Bianca melirik selembar kertas di atas nakas, selembar kertas yang Nathan titipkan pada Sandra tempo hari. Bianca sudah selesai membacanya, di mana selembar kertas itu merupakan pesan terakhir yang Sera berikan pada Nathan. Seperti yang dikatakan, Nathan dan Sera memang hanya pura-pura bertunangan, tapi kenyataannya perasaan Sera pada Nathan terlampau nyata. Hal itu yang membuat Bianca kepikiran selama beberapa hari ini.
"Kalian berdua, kenapa diam saja!
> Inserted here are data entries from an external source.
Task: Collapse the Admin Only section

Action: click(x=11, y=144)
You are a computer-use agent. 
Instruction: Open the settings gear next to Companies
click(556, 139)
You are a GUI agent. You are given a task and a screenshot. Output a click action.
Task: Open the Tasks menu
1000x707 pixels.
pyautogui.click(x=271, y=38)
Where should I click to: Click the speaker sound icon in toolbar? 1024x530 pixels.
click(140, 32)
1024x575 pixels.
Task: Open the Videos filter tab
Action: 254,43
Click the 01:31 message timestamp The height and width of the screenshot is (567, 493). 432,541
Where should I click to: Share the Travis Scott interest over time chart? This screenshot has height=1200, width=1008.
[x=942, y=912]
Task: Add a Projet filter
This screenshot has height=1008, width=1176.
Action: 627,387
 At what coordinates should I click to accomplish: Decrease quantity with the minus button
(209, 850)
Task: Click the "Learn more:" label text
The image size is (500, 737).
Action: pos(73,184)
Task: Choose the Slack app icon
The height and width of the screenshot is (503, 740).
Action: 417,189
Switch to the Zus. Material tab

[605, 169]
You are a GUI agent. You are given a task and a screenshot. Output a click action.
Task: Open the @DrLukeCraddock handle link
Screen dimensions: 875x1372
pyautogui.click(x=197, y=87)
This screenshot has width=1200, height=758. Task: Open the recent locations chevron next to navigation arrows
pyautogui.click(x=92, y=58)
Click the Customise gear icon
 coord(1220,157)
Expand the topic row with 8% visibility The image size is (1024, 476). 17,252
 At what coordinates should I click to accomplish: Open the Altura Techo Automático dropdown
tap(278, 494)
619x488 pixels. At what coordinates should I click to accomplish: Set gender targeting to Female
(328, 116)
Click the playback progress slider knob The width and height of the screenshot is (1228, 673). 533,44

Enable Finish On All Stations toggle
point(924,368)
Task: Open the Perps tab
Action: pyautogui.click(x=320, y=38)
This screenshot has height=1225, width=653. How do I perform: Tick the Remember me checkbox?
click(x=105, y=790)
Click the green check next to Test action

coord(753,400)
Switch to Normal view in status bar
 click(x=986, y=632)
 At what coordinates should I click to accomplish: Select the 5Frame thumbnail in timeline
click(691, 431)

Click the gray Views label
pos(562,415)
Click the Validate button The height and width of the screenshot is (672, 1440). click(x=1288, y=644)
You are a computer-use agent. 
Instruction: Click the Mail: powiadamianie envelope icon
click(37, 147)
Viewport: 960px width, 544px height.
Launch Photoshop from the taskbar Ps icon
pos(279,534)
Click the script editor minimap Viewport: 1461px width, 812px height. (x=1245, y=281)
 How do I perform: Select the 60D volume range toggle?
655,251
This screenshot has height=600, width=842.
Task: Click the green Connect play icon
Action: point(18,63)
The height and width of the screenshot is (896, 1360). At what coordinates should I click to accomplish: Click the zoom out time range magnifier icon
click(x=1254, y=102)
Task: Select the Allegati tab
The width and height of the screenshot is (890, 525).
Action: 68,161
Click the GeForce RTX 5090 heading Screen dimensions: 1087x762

Usir dia!" Suara lantang Sandra di luar menginterupsi lamunan Bianca. Tahu apa yang tengah dilakukan Sandra terhadap Nathan, buru-buru Bianca menelepon Sandra yang langsung diangkat oleh sang empunya. "Halo."
"San, aku ingin bicara berdua dengan Nathan." Akhirnya dengan segenap keyakinan, Bianca mengambil keputusan untuk bertemu Nathan. Ia harus mengakhiri keadaan ini, keadaan yang sama-sama membuat ia dan Nathan begitu tersiksa satu sama lain. "Biarkan dia masuk."